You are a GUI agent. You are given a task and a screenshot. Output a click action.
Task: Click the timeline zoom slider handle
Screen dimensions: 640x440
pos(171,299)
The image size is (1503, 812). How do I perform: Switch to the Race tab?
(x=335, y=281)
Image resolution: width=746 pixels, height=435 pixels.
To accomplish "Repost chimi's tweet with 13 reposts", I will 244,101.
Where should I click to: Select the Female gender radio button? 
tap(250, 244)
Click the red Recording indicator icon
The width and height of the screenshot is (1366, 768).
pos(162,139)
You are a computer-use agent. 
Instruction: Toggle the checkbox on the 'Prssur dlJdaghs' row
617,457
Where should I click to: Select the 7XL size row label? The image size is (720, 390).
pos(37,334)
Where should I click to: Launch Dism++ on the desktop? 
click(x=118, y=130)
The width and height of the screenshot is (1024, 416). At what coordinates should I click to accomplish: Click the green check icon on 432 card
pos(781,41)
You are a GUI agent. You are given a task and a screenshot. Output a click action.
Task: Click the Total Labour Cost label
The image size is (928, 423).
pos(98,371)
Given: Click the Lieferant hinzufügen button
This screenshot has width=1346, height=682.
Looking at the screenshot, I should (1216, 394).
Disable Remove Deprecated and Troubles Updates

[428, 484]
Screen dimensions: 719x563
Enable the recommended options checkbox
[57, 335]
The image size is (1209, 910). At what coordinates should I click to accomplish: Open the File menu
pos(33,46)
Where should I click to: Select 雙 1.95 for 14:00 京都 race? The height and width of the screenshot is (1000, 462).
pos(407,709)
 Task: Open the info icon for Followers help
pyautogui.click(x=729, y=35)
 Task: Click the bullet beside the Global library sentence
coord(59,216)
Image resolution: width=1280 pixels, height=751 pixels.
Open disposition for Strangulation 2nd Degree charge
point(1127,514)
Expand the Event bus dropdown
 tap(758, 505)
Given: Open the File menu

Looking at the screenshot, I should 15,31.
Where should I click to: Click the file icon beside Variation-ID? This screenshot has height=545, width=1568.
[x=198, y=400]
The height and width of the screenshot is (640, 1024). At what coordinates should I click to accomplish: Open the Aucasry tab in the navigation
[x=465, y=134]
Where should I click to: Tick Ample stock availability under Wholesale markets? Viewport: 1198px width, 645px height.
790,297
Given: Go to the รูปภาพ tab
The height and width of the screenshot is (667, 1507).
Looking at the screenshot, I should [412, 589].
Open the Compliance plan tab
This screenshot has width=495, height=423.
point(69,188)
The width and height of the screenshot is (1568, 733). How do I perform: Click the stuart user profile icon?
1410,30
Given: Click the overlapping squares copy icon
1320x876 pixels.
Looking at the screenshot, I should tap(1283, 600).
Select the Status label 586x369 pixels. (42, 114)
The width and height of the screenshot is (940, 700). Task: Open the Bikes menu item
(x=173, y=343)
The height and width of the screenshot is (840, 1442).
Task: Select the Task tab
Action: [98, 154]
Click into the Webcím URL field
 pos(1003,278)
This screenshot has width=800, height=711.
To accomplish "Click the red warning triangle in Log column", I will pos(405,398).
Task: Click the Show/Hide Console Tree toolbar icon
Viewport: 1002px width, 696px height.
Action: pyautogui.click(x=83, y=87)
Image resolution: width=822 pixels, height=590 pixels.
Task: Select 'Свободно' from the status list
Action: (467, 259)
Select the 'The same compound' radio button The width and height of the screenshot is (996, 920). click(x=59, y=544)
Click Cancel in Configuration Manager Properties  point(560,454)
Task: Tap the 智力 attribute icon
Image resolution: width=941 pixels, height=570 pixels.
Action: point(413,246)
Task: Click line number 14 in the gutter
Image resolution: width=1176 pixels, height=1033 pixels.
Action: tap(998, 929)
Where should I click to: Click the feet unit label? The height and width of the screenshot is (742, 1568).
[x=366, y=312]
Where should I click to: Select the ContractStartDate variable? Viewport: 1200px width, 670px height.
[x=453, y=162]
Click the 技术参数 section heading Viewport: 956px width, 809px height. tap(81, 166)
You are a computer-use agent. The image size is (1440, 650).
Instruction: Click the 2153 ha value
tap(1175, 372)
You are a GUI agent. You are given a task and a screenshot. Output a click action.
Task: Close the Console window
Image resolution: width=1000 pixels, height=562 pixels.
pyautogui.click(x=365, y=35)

——

### Your objective
Each entry, exactly as written, should be set down once more.

### Result of this task
You are a GUI agent. You are given a task and a screenshot. Output a click action.
Task: Click the timeline zoom slider handle
Screen dimensions: 640x440
pos(171,299)
The image size is (1503, 812). How do I perform: Switch to the Race tab?
(x=335, y=281)
Image resolution: width=746 pixels, height=435 pixels.
To accomplish "Repost chimi's tweet with 13 reposts", I will 244,101.
Where should I click to: Select the Female gender radio button? 
tap(250, 244)
Click the red Recording indicator icon
The width and height of the screenshot is (1366, 768).
pos(162,139)
You are a computer-use agent. 
Instruction: Toggle the checkbox on the 'Prssur dlJdaghs' row
617,457
Where should I click to: Select the 7XL size row label? The image size is (720, 390).
pos(37,334)
Where should I click to: Launch Dism++ on the desktop? 
click(x=118, y=130)
The width and height of the screenshot is (1024, 416). At what coordinates should I click to accomplish: Click the green check icon on 432 card
pos(781,41)
You are a GUI agent. You are given a task and a screenshot. Output a click action.
Task: Click the Total Labour Cost label
The image size is (928, 423).
pos(98,371)
Given: Click the Lieferant hinzufügen button
This screenshot has width=1346, height=682.
Looking at the screenshot, I should (1216, 394).
Disable Remove Deprecated and Troubles Updates

[428, 484]
Screen dimensions: 719x563
Enable the recommended options checkbox
[57, 335]
The image size is (1209, 910). At what coordinates should I click to accomplish: Open the File menu
pos(33,46)
Where should I click to: Select 雙 1.95 for 14:00 京都 race? The height and width of the screenshot is (1000, 462).
pos(407,709)
 Task: Open the info icon for Followers help
pyautogui.click(x=729, y=35)
 Task: Click the bullet beside the Global library sentence
coord(59,216)
Image resolution: width=1280 pixels, height=751 pixels.
Open disposition for Strangulation 2nd Degree charge
point(1127,514)
Expand the Event bus dropdown
 tap(758, 505)
Given: Open the File menu

Looking at the screenshot, I should 15,31.
Where should I click to: Click the file icon beside Variation-ID? This screenshot has height=545, width=1568.
[x=198, y=400]
The height and width of the screenshot is (640, 1024). At what coordinates should I click to accomplish: Open the Aucasry tab in the navigation
[x=465, y=134]
Where should I click to: Tick Ample stock availability under Wholesale markets? Viewport: 1198px width, 645px height.
790,297
Given: Go to the รูปภาพ tab
The height and width of the screenshot is (667, 1507).
Looking at the screenshot, I should [412, 589].
Open the Compliance plan tab
This screenshot has width=495, height=423.
point(69,188)
The width and height of the screenshot is (1568, 733). How do I perform: Click the stuart user profile icon?
1410,30
Given: Click the overlapping squares copy icon
1320x876 pixels.
Looking at the screenshot, I should tap(1283, 600).
Select the Status label 586x369 pixels. (42, 114)
The width and height of the screenshot is (940, 700). Task: Open the Bikes menu item
(x=173, y=343)
The height and width of the screenshot is (840, 1442).
Task: Select the Task tab
Action: [98, 154]
Click into the Webcím URL field
 pos(1003,278)
This screenshot has width=800, height=711.
To accomplish "Click the red warning triangle in Log column", I will pos(405,398).
Task: Click the Show/Hide Console Tree toolbar icon
Viewport: 1002px width, 696px height.
Action: pyautogui.click(x=83, y=87)
Image resolution: width=822 pixels, height=590 pixels.
Task: Select 'Свободно' from the status list
Action: (467, 259)
Select the 'The same compound' radio button The width and height of the screenshot is (996, 920). click(x=59, y=544)
Click Cancel in Configuration Manager Properties  point(560,454)
Task: Tap the 智力 attribute icon
Image resolution: width=941 pixels, height=570 pixels.
Action: point(413,246)
Task: Click line number 14 in the gutter
Image resolution: width=1176 pixels, height=1033 pixels.
Action: tap(998, 929)
Where should I click to: Click the feet unit label? The height and width of the screenshot is (742, 1568).
[x=366, y=312]
Where should I click to: Select the ContractStartDate variable? Viewport: 1200px width, 670px height.
[x=453, y=162]
Click the 技术参数 section heading Viewport: 956px width, 809px height. tap(81, 166)
You are a computer-use agent. The image size is (1440, 650).
Instruction: Click the 2153 ha value
tap(1175, 372)
You are a GUI agent. You are given a task and a screenshot. Output a click action.
Task: Close the Console window
Image resolution: width=1000 pixels, height=562 pixels.
pyautogui.click(x=365, y=35)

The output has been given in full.